More to the point, we certainly cannot expect to defeat terrorism when the "War on Terror" itself creates indifference and fosters misunderstanding among our own citizens. In America, we now accept secrecy in this "War on Terror" as common, acceptable and subject only to the amount of scrutiny that shadowy operatives in the government deem appropriate for disclosure.

In America, the "War on Terror" has become a subjective "us" versus "them" battle that serves to advance stereotypes based upon who we believe we are as Americans and who, or what, we perceive "them" to be. In a real sense, significant effort has gone toward convincing Americans with little worldly experience that a billion Muslim "them" think a certain way and hate us for our free and democratic way of life.

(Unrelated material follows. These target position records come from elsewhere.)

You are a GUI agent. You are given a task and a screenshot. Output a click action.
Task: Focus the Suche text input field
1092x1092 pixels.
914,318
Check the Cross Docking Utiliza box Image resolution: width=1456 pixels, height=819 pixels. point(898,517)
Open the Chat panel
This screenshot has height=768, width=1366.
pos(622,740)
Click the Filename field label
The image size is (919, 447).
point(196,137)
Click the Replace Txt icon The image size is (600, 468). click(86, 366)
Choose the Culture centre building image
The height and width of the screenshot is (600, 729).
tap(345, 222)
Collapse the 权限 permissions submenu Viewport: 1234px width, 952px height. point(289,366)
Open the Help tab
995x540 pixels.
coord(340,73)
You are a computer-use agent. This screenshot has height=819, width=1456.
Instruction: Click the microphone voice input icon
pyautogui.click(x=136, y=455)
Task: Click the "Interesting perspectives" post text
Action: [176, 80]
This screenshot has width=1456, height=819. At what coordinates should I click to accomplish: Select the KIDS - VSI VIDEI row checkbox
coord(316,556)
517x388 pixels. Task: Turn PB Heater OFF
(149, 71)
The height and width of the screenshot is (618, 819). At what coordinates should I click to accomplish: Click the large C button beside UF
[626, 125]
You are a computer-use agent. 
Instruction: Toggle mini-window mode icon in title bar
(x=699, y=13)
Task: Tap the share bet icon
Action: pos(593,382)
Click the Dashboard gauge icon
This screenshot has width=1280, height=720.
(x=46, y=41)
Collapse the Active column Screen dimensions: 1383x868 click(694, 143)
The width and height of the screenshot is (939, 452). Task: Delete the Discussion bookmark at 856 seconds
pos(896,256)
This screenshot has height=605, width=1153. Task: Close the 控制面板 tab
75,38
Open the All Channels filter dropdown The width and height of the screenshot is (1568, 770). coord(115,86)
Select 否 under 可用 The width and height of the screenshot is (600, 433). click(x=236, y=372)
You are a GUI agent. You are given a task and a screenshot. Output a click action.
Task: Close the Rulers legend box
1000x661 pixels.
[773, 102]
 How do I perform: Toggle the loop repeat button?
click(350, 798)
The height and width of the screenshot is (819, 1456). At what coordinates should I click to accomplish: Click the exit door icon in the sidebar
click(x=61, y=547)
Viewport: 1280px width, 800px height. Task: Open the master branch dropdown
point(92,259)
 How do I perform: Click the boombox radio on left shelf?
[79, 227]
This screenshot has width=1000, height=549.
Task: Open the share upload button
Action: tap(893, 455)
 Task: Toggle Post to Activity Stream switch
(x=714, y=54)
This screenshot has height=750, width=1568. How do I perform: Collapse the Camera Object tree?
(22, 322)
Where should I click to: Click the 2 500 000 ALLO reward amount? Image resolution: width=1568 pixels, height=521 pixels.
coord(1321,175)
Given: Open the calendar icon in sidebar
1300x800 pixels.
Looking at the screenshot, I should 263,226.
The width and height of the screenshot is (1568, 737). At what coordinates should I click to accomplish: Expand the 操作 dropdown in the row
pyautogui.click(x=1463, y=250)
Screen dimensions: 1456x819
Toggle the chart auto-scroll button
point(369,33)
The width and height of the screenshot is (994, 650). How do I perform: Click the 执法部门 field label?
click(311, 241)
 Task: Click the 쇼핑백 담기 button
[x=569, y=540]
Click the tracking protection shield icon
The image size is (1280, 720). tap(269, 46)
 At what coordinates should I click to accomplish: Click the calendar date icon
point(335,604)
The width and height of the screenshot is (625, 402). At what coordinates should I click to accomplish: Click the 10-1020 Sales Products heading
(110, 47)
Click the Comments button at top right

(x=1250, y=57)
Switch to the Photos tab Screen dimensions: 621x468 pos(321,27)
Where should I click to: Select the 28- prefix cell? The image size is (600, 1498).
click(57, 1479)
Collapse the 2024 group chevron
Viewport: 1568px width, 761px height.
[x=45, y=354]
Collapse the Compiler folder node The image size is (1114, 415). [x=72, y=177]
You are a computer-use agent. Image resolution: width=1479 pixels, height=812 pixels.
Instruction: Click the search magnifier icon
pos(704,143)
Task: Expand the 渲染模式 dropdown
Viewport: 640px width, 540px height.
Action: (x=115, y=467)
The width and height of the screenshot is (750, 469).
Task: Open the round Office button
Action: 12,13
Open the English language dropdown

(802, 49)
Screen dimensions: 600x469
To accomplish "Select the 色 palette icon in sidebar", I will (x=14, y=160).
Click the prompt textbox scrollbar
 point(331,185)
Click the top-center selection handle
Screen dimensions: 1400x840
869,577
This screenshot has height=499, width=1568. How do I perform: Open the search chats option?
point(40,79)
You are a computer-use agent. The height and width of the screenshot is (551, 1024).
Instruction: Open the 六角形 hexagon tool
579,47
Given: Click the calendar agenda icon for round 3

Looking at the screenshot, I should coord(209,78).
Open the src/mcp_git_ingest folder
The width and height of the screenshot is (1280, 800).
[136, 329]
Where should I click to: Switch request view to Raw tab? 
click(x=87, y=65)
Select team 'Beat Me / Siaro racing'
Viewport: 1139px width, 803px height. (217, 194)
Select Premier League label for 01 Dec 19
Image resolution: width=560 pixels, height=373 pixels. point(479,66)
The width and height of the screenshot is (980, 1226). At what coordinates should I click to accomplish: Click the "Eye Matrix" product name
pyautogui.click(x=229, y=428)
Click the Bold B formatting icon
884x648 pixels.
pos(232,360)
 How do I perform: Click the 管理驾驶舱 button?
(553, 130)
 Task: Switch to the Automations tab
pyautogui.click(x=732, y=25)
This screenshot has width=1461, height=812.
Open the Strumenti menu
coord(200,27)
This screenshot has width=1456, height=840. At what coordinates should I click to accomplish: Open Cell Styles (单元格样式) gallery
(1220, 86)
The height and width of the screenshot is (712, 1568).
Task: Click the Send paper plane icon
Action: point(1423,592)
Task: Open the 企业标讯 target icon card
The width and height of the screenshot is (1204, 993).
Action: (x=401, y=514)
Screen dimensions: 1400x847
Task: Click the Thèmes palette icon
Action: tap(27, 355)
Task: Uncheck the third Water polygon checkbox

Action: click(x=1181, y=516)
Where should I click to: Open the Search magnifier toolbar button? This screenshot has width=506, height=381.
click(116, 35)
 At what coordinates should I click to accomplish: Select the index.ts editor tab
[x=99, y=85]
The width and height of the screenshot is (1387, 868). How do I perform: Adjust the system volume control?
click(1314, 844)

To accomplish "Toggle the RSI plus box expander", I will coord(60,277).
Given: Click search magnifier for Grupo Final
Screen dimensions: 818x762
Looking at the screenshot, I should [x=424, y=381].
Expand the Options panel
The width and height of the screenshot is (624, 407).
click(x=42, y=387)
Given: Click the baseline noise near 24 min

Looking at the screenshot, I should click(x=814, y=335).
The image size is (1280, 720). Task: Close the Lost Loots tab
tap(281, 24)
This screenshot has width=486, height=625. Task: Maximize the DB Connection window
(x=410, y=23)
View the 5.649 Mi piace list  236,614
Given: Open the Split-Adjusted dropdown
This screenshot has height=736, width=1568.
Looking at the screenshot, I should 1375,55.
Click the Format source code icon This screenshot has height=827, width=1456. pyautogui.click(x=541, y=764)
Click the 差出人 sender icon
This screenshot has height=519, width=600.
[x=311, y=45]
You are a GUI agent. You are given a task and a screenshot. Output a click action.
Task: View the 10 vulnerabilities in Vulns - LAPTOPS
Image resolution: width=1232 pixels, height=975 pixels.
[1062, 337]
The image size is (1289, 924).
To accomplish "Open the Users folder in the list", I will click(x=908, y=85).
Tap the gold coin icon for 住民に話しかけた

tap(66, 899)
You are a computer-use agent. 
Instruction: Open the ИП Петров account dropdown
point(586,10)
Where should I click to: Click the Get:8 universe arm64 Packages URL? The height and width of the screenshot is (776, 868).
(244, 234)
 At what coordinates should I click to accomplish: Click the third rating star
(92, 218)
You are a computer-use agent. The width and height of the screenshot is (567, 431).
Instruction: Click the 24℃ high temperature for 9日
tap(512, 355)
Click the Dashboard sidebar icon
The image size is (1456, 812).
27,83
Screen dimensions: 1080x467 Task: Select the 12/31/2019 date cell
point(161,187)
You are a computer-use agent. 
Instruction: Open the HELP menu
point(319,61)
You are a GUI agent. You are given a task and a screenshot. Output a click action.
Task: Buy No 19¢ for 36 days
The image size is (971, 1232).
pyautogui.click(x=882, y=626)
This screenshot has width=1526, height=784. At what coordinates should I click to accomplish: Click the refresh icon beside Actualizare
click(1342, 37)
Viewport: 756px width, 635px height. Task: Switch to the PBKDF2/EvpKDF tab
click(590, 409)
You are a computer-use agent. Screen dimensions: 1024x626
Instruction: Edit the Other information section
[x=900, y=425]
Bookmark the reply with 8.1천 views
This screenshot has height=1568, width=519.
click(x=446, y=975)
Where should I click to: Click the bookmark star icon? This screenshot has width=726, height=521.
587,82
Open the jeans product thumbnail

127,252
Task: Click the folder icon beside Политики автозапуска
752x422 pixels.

The "War on Terror" should be about taking the moral high ground and protecting law-abiding people of all races, ethnicity and religious faiths. But in the past eight years, it has wrongly been used to sell the idea that the arbitrary "them" are sub-human because they are not like "us." Guantanamo Bay and Abu Ghraib are perfect examples of what happens as a result. These military prisons are already touchstones for the "War on Terror" in history books and nothing we do will ever change that. But, certainly we can do more than continue the mistakes of current and past presidential administrations.

While prosecuting cases in Iraqi courts, I personally witnessed the consequences of misguided U.S. policies. The defendants I was prosecuting were much more likely to be unemployed Iraqis trying to make money, rather than extremists driven by religion or philosophy. Often, when it came to offering justifications for opposing U.S. forces, defendants would cite Abu Ghraib, Guantanamo Bay or the United States' invasion of Iraq. Very few cited historic or religious animosity as the basis for their actions.

As the number of Guantanamo detainees falls below 180 from a one-time high of 775, what will the released men say about their time at Guantanamo Bay and their opinions of the United States? Bear in mind that, for many, Guantanamo was their only American experience. How would their perceptions differ had we afforded these men the same rights we provide every American accused of a crime, no matter how malicious? At a minimum, we would have maintained the high standards of humanity upon which we, as Americans, used to pride ourselves. And we would have maintained the respect we have since lost, even from our closest allies. Instead, at a time when we should have set a shining example through exemplary adherence to the rule of law and respect for human rights, we employed arbitrary long-term detention, "harsh" interrogation techniques and a complete abandonment of due process.

My client, a Kuwaiti named Fayiz al-Kandari, has been confined in a cage at Guantanamo Bay for more than eight years. While we cannot make up for the time Fayiz has lost, we as a country can offer him justice by granting him an opportunity to hear the charges against him, present real evidence, roll back the curtain of secrecy and defend himself in an established court of law.

The only way to win the "War on Terror" is to rise above it and reclaim our leadership role by recognizing international law and not creating policy based on fear. Until we as a nation once again hold ourselves to the standards we demand of others, we will continue to lose friends and create enemies.

Our nation has survived dark times in the past and we can do so again -- not by hiding our mistakes, but by publically rejecting them and changing course. In the present instance, a fair and public trial in a real court for every detainee at Guantanamo Bay is essential. We must put an end to the approach of placing human beings in legal black holes and allowing fear to dictate a policy that contradicts what we have defined as our American way of life.

The views expressed in this article do not represent the views of the Department of Defense or the United States government. Lt. Col. Wingard is a military lawyer who represents Fayiz al-Kandari and has served for 26 years in the military. When not on active duty, he is a public defender in the city of Pittsburgh.